More to the point, the fact of untold thousands of schisms among the Protestant churches should clearly reveal the flaws in the thinking that every believer is competent to read and interpret Scripture for himself. While I will certainly grant that many church splits are sociopolitical matters dressed up in doctrine, still, it is clear that untold thousands of schisms among the Protestant churches have occurred over interpretational differences. Yet if Truth is one, how can it be that there are so many "truths" out there which have been catalysts for division? Perhaps Christians aren’t as competent to interpret Scripture on their own as we’d like to believe. Furthermore, even if we grant that most splits are less about doctrine and more about power, doesn’t this similarly call into question our ability to maintain unity on singular Scriptural interpretation? It would seem almost beyond dispute that something more is needed.
Our Present Dependence on the Tradition
So how does one arrive at the proper interpretation? Tradition. That which the first century Church handed down to the believers of their time, who in turn handed it down to subsequent followers, and so on down through the centuries. It is Tradition which has safeguarded the proper belief about Jesus and God.
Clearly, then, Church Tradition is important, especially in doctrinal matters. But what about the other things? Liturgy and incense, baptizing infants, bishops and priests? Aren’t all those simply man-made add-ons to the purity of the Gospel and the early Church? As will be more clear in subsequent essays, these "additional" matters are as much a part of Christian doctrine as is the Incarnation, Crucifixion and Resurrection.
In my investigation, I have been reasonably confident of the unified nature of the teaching and practice of the Church prior to the Schism of A. D. 1054. After that point, with all the growing divisions and contradiction in teaching between East and West, between Protestants and Roman Catholics, and among Protestants themselves, it seems to me much more difficult to adjudicate between truth claims, as all sides want to claim Scripture and the historic Church for the foundation on which their teachings have been built. Prior to 1054, however, I do not see such a problem. Thus, for me, though the Tradition of the Church certainly is alive and well through the ensuing centuries to today, that which must serve as the standard and measure of any subsequent teaching is the Tradition of the Church from the New Testament till at least the seventh ecumenical Council if not up to the eleventh century.

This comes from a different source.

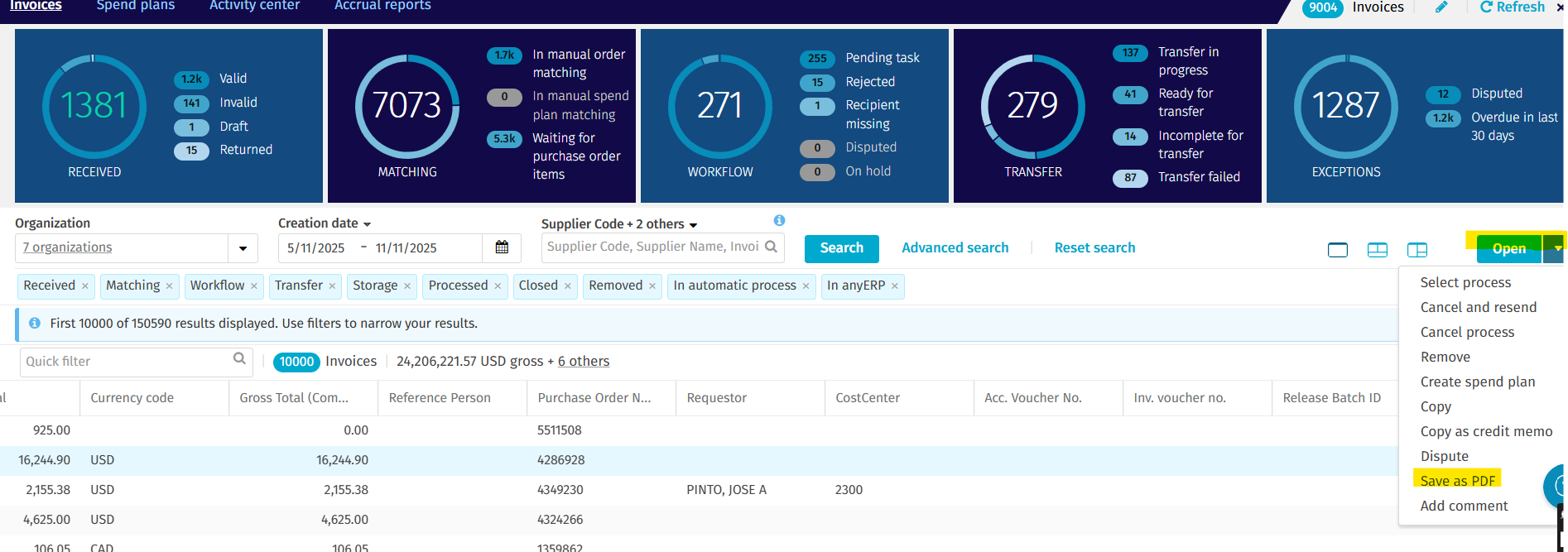Viewport: 1568px width, 552px height.
Task: Switch to horizontal split view layout
Action: [x=1377, y=250]
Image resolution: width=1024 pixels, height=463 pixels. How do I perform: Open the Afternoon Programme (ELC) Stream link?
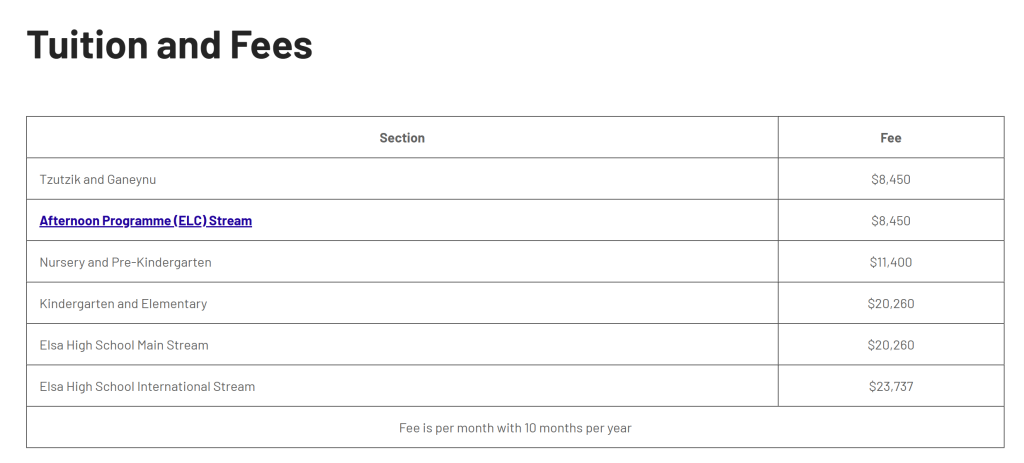click(145, 221)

In the end I’m convinced that the Tradition of the pre-Schism Church agrees with Scripture completely, develops aspects of Christian thought which remained unclear but without contradicting Scripture, is contained in its essentials in the canons, creeds, decisions and teachings of the Seven Ecumenical Councils, and is necessary for a present-day church to believe and teach if it is to claim truthfully to be the (or, a) New Testament Church.